Note:  Do not rely on this information. It is very old.


Pepys, Samuel (1633-1703), author of the famous Diary, was descended from an old family which had sunk so far in the social scale that his father had become a tailor in London. He received his education in the town of Huntingdon, near which his uncle owned some property, and afterwards at St. Paul's School, whence he proceeded to Cambridge in 1650, entering Magdalen College in October of that year. In 1655 he imprudently married a beautiful girl of fifteen, but the young couple were rescued from poverty by Pepys' relative, Sir Edward Montagu (afterwards Earl of Sandwich), who received them into his house. In 1660 his patron's influence secured him the office of Clerk of the Acts of the Navy, and twelve years later he was raised to the secretaryship of the Admiralty. The intelligence and zeal with which he discharged his duties made him a valuable public servant, and he earned a great reputation as an authority on matters connected with the navy. At the Revolution he lost his appointment, but the authorities continued to seek his advice on naval affairs.
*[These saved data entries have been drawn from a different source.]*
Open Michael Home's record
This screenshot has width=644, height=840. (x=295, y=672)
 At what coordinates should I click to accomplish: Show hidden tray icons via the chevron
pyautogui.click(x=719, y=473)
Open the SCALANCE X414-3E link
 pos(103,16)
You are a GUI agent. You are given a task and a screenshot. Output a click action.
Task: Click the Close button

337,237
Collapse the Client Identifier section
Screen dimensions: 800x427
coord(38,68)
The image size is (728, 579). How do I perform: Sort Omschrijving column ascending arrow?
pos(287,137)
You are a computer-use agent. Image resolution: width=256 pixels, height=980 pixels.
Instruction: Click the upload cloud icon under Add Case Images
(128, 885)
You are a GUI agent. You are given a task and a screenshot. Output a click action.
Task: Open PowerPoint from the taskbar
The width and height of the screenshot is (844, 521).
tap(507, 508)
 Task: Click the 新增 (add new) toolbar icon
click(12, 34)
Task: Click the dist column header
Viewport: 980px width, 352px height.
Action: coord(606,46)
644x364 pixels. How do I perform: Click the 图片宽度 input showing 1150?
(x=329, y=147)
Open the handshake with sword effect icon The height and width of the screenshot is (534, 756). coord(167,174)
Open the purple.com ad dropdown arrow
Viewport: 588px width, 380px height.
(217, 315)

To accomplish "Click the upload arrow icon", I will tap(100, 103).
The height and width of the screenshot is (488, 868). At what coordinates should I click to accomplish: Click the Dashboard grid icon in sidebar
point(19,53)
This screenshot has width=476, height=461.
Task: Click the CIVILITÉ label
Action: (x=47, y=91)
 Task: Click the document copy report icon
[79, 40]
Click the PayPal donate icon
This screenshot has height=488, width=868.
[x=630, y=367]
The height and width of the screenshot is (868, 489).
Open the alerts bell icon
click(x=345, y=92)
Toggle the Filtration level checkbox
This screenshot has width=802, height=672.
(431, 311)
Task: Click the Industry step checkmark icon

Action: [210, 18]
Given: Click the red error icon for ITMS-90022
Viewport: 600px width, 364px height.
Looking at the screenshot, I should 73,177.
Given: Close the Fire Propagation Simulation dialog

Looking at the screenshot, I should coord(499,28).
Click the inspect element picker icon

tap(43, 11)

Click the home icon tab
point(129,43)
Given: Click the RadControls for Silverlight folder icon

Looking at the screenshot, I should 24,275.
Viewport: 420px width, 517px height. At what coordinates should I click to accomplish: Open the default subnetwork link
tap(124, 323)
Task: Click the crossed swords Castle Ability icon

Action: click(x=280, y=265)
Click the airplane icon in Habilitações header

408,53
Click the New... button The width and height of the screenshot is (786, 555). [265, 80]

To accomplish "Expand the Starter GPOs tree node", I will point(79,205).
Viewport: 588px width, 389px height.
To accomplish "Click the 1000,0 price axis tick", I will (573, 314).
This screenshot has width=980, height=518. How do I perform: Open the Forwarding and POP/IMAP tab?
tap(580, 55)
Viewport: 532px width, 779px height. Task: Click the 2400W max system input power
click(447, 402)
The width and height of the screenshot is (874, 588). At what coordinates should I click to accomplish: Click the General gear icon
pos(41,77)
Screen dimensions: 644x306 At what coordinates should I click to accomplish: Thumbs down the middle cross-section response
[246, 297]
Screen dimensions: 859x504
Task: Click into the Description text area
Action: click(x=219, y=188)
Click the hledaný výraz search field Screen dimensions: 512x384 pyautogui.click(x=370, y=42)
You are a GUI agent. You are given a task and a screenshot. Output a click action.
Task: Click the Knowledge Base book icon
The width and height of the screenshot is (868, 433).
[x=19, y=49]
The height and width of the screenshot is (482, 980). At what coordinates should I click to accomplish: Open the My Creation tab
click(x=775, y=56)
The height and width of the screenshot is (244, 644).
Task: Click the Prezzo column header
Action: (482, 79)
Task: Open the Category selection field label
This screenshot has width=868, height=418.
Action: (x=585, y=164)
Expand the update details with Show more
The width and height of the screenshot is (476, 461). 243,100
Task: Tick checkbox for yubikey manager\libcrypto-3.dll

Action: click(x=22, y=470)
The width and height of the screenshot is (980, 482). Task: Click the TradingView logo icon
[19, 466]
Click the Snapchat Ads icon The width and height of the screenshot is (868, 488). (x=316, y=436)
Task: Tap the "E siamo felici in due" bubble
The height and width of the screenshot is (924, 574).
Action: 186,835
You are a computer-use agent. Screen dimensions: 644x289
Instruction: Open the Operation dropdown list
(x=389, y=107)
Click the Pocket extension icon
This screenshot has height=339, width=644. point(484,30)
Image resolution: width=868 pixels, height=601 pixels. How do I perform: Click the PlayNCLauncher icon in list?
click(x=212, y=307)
In 1679-SO he was confined in the Tower for nearly a year on the charge of promoting the Popish Plot, and he was again imprisoned for a short time in 1692. The Diary, giving in cipher an account of events from 1660 to 1669, remained in MS. till 1825, when it was published by Lord Braybrooke; but the whole of it was not given to the world till 1891. It is written with the utmost simplicity and candour, and is interesting both for its graphic picture of the court of Charles II. and the social life of the time, and for the study it affords of Pepys' own curiously complex character. Pepys was also author of Memoirs relating to the State of the Royal Nary (1690).